_INPUT DATA_.
_ _ _

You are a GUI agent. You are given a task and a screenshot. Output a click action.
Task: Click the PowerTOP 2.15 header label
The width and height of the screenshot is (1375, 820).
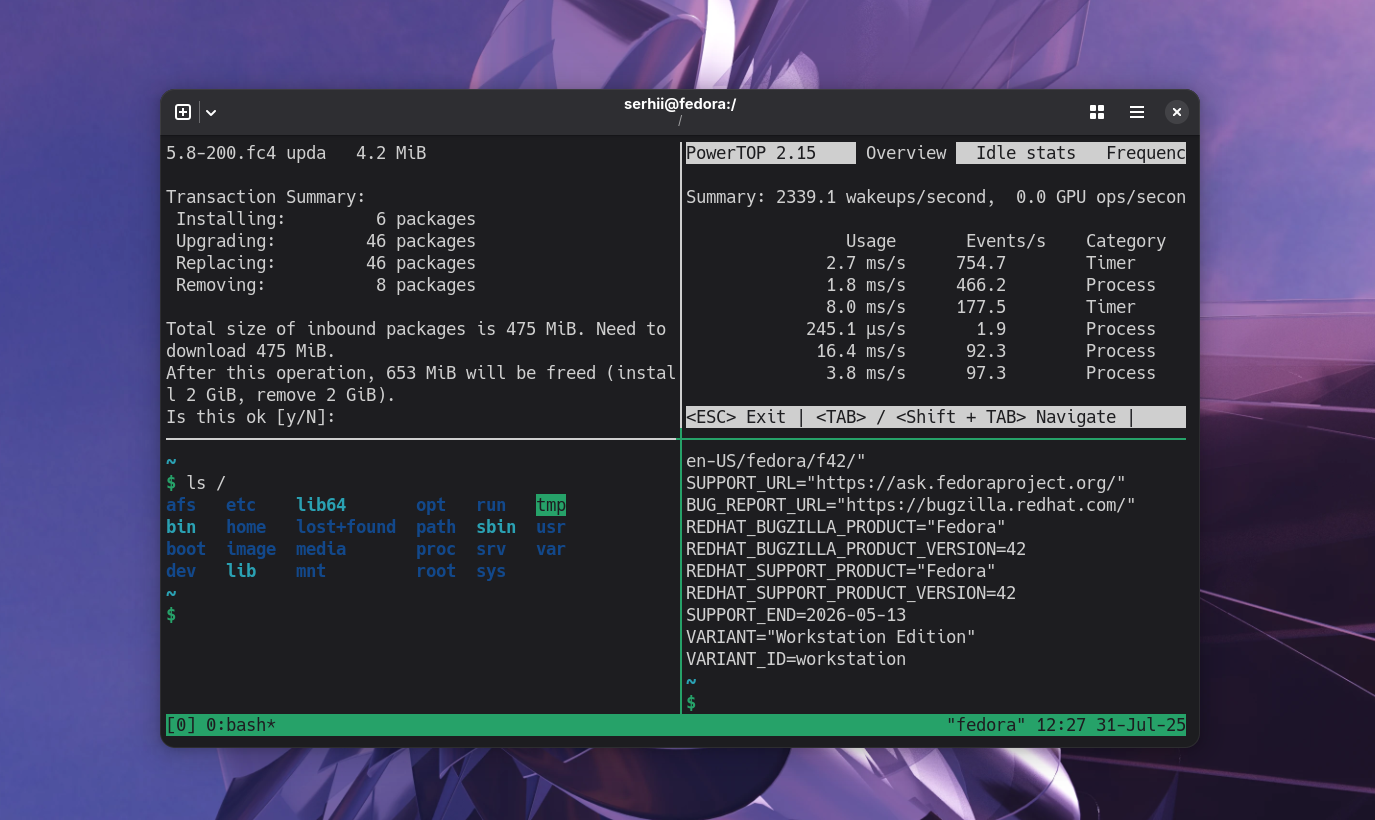click(x=770, y=152)
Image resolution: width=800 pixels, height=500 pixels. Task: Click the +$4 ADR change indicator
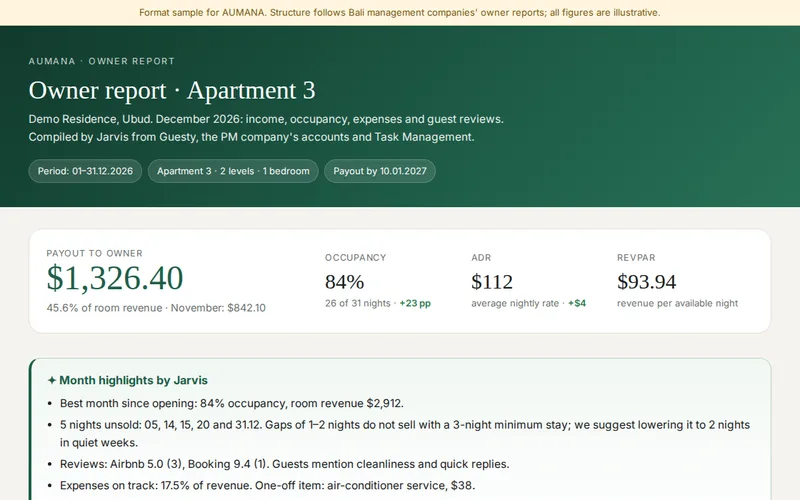[x=577, y=303]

_ _ _

_WORK REQUIRED_.
Word for word, restate the lines from the line with "Task: Click the PowerTOP 2.15 header label" through the last line of the entries, and nothing beyond them. Omit pictures.

_TASK SOLUTION_.
Task: Click the PowerTOP 2.15 header label
The width and height of the screenshot is (1375, 820).
click(x=770, y=152)
Image resolution: width=800 pixels, height=500 pixels. Task: Click the +$4 ADR change indicator
[x=577, y=303]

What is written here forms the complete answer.